“Any training you do that takes up time and energy but has no benefit for muscle and strength gain”.
3 most common forms of junk volume
- Excessive volume per workout
Say you perform a hard set of 8-10 reps where you almost go to failure. This is effective training volume. This will cause plenty of mechanical tension and cause a training stimulus.
If you perform 2 hard sets or even 3 hard sets this will be effective at eliciting muscle growth.
If you performed 10 sets. Would that stimulate more muscle growth?
The answer is no. This is junk volume.
The question is, when does it become junk volume and stop recovery.
Below is a study by James Krieger.
It’s a meta analysis of 9 separate studies looking at the impact of adding more sets per muscle group per training session
(PLEASE REFER TO GRAPH AT THE BOTTOM OF THE PAGE)
Every set added up to 6 sets per muscle group per training session would increase muscle growth.
After that every set would actually reduce the amount of muscle growth.
If you’re doing any extra sets after 6-8 these are just hampering recovery.
Link to study below
A good way to structure this would be to do 2 exercises with 3 hard working sets i.e. within 1-2 reps of failure or maybe 3 exercises with 2 hard working sets.
So 6 total working sets per muscle group.
Some muscle groups such as back, glutes and quads can maybe handle a little more volume 10-12 working sets.
If you are more advanced you can do more working sets but need to be split across different sessions.

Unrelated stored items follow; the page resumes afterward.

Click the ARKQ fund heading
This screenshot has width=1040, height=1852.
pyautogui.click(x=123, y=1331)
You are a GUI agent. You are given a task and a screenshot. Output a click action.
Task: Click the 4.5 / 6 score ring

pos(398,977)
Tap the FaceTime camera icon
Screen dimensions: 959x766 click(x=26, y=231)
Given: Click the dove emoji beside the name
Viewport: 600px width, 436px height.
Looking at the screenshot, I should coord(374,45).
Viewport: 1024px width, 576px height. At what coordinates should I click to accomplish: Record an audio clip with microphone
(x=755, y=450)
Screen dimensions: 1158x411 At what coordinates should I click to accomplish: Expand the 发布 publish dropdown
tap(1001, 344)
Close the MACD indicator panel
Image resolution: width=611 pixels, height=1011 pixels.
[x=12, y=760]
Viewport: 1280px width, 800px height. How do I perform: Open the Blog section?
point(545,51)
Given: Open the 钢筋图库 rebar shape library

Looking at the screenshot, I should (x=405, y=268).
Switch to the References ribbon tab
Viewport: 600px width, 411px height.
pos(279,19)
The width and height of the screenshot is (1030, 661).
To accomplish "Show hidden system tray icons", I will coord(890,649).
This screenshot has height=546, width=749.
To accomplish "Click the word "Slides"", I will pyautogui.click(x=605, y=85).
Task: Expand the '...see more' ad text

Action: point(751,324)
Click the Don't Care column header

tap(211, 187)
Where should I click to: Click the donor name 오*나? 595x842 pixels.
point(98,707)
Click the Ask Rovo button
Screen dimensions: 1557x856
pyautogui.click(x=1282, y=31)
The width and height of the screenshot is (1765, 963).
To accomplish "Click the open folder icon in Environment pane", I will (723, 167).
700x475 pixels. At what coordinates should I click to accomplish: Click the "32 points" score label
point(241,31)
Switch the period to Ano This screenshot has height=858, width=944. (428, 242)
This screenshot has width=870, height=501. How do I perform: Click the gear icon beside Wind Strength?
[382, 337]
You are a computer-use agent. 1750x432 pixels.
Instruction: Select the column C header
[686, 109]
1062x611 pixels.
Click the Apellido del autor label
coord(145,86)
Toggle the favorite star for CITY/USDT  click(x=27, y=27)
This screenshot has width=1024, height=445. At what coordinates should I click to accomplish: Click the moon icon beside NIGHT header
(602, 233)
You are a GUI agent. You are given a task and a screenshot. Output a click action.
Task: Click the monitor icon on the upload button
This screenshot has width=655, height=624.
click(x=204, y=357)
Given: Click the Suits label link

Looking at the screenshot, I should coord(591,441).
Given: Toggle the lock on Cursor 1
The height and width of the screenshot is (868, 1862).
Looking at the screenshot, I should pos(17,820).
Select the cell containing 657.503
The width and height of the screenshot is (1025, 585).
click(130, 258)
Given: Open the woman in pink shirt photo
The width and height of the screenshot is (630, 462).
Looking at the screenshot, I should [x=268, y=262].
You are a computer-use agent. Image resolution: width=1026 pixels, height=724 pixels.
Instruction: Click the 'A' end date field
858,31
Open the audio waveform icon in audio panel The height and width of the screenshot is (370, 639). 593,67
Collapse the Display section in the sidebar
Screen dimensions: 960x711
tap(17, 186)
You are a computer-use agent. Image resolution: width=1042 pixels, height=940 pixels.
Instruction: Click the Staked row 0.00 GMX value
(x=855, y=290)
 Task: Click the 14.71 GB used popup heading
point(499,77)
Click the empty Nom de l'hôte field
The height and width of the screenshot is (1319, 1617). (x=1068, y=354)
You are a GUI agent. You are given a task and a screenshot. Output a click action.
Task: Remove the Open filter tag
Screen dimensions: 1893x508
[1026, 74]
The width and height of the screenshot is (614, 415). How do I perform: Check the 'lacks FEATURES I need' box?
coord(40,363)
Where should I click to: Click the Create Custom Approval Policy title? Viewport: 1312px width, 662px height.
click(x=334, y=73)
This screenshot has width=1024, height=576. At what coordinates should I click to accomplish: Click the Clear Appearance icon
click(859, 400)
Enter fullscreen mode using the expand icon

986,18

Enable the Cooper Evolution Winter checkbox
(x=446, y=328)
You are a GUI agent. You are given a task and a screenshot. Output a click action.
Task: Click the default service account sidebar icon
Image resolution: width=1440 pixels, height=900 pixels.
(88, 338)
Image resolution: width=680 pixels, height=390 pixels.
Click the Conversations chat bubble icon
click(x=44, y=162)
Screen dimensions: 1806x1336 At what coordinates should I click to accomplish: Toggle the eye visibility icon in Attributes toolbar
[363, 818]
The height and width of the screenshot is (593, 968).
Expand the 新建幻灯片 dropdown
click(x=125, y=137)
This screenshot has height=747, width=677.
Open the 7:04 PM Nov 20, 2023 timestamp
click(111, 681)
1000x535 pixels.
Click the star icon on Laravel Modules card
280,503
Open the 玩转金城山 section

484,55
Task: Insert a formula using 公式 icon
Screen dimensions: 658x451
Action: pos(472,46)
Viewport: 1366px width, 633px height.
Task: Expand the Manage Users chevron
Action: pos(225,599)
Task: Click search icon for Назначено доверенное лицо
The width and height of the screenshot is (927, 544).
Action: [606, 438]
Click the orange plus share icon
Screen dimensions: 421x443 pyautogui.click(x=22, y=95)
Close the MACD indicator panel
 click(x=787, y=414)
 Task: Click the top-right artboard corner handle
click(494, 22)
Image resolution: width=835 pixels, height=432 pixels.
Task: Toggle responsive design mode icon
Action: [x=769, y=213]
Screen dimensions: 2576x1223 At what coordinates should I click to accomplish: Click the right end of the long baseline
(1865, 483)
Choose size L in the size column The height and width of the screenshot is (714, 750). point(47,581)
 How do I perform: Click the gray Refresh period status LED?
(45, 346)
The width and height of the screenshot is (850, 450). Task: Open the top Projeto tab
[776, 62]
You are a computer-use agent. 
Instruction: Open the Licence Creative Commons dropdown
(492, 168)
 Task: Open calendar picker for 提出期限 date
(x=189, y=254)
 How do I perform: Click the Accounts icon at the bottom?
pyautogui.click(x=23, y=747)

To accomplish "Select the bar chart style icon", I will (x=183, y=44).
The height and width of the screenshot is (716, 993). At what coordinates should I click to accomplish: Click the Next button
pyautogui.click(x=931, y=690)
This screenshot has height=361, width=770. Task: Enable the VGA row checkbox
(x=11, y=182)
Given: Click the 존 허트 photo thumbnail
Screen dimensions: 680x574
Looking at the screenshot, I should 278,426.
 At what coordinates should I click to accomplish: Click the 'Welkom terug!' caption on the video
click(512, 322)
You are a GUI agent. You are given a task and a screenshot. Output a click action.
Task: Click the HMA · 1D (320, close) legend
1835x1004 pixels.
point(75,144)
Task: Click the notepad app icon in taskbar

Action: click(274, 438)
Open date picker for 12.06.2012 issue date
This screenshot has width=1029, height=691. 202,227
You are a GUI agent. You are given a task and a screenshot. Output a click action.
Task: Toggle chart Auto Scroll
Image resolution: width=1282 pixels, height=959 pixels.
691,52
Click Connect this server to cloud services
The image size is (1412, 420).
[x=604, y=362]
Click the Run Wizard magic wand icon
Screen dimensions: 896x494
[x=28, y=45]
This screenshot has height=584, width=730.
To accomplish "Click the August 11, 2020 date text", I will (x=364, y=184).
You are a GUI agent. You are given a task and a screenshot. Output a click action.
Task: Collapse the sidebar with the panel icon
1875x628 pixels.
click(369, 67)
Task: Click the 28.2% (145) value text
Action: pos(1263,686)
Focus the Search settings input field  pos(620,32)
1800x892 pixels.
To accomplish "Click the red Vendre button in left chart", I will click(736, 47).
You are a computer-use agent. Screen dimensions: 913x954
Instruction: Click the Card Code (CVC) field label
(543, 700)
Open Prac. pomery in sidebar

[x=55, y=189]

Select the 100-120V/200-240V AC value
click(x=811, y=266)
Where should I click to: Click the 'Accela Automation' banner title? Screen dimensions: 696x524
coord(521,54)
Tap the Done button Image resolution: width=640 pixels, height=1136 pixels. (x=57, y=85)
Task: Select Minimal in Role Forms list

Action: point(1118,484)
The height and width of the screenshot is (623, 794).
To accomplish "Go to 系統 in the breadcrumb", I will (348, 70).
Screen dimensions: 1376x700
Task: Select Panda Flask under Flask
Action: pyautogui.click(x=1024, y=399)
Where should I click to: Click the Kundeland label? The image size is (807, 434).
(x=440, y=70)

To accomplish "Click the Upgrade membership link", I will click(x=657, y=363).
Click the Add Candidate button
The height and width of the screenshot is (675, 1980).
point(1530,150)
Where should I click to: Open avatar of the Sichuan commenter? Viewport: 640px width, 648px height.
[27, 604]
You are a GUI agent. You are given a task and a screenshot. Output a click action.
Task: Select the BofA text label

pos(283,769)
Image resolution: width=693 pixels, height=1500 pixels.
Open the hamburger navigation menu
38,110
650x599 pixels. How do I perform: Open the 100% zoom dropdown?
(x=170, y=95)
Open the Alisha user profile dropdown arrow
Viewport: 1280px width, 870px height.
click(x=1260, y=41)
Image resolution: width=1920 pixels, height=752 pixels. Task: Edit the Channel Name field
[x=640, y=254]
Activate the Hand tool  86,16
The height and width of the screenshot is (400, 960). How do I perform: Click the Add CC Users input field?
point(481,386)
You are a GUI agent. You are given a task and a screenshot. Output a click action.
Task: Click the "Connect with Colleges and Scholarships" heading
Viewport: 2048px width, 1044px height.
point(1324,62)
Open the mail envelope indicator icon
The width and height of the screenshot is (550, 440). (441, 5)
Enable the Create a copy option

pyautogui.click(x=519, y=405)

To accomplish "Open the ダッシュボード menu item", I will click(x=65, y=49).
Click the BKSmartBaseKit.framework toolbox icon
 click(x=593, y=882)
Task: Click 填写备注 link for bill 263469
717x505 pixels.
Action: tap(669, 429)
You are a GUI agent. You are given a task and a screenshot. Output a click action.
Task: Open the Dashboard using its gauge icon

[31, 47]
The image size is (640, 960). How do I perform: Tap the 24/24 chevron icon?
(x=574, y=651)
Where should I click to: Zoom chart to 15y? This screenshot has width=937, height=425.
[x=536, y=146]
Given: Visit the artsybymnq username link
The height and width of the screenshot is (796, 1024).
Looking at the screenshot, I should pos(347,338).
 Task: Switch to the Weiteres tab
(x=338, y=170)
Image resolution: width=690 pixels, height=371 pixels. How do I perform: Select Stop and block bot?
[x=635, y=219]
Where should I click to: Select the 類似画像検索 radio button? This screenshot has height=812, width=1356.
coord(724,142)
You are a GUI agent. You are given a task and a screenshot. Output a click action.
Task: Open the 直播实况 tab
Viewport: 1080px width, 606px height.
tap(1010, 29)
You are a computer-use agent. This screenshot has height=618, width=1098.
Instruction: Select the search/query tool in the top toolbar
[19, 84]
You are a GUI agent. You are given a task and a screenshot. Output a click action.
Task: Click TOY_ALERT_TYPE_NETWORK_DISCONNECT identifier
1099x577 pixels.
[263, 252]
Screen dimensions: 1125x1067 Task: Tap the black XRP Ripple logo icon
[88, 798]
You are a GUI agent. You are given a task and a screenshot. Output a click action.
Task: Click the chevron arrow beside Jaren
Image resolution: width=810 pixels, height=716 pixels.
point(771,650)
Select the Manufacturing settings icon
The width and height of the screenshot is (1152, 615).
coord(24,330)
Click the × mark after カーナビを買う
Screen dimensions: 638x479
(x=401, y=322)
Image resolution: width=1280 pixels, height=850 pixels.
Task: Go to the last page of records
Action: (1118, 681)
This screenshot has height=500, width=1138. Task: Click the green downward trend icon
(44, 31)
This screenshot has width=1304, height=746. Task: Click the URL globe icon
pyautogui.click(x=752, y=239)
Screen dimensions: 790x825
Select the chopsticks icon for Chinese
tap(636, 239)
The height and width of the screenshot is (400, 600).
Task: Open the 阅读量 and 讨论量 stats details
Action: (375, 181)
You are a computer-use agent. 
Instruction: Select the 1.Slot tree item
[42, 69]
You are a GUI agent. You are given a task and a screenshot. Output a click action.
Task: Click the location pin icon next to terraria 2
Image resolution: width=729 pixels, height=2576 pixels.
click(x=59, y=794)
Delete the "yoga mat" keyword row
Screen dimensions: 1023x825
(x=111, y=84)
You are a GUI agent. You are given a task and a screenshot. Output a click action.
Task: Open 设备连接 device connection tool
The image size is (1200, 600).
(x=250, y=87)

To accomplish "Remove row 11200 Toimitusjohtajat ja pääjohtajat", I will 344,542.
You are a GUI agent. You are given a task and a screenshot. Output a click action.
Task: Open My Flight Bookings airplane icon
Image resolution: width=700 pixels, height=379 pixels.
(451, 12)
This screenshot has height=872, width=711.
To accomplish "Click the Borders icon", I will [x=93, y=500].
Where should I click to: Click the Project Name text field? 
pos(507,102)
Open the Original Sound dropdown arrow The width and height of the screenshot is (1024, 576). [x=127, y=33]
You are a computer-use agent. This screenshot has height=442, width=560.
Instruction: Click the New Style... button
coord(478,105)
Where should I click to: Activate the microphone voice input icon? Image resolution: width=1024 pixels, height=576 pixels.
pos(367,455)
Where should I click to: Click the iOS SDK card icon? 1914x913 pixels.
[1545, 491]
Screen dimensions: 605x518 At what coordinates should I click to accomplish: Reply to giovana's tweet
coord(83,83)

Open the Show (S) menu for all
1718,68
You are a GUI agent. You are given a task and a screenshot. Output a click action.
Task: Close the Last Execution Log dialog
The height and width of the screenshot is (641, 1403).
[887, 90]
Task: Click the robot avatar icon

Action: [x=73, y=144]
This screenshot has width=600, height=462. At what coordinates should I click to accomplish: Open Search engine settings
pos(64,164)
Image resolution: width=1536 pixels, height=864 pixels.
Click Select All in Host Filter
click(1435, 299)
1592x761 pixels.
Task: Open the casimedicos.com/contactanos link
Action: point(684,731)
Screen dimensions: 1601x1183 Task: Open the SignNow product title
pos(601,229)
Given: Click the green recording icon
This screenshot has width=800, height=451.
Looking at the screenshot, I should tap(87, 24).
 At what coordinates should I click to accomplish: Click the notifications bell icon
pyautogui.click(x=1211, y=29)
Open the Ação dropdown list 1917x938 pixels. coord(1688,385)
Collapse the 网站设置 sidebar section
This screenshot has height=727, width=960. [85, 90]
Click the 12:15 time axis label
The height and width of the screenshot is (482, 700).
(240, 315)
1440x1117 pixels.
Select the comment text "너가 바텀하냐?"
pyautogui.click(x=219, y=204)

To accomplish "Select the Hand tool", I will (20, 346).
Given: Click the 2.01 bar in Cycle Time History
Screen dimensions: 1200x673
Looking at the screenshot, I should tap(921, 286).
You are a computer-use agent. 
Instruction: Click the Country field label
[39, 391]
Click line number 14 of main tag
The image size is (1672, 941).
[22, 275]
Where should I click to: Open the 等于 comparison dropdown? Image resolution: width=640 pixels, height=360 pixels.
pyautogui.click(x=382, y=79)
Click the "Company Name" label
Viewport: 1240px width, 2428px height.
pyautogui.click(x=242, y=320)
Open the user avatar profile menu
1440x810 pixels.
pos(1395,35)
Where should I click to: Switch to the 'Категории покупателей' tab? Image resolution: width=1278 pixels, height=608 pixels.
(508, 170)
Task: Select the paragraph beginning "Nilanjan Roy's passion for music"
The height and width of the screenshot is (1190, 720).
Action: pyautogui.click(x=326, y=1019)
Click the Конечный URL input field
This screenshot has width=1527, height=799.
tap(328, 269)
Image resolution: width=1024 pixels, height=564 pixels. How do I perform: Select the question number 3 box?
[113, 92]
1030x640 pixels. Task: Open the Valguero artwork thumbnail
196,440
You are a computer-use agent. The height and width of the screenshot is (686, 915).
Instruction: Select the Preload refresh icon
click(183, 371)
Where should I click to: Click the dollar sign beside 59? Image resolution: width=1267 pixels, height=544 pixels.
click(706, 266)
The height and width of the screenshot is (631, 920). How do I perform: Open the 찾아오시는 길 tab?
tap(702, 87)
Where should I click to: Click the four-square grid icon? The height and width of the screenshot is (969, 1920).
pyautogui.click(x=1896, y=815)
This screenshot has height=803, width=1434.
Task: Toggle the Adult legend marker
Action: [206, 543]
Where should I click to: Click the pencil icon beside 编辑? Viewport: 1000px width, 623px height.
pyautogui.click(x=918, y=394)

For example if you want to do 12 working sets for chest. It would be more effective to split it across two sessions.
6 working sets per session for chest.
If you did all 12 working sets in one session, 6 of these sets will not elicit more muscle growth they would impact recovery i.e. “junk volume”
For immediate to advanced lifters who can handle more work sets a great way to split your training is push, pull, legs and repeat that twice a week.
This way you will get more quality sets by splitting you work sets of reach muscle group across 2 sessions.
- Easy Sets
A study was done on lifters where they were asked to pick a weight they would use for 10 reps in the gym.
Then asked to do as many reps as possible at that weight
22% performed 10-12 reps so had 0-2 reps in reserve.
31% performed 10-15 reps so had 3-5 reps in reserve
47% performed 16-20 reps so had 6-10 reps on reserve.
Effective hypertrophy work is within 0-3 reps of failure.
This means people are picking a weight for their working sets that is too light for maximal muscle growth. i.e. junk volume
A great way is find a weight that you can do 12-14 reps if you did as many reps as possible.
Then perform this for 3 working sets of 10 reps this leaves you with 2 reps in reserve which is perfect for building muscle. i.e. Quality work sets
- Burn Out Sets
40-50 rep sets at 20% of your 1 rep max is not heavy enough to create enough mechanical tension to build muscle.
All it does is place a huge demand on recovery and stops you progressing.
Doing these “burn out” sets are junk volume.
They do nothing to help you build muscle and only hinder recovery.
Conclusion
To build muscle you must perform 6- 8 working sets per muscle group per session
Advanced lifters can do more working sets but this should be split across sessions
Lift within a range of 6-15 reps within 0-2 reps of failure
Burn out sets DO NOT help you build more muscle.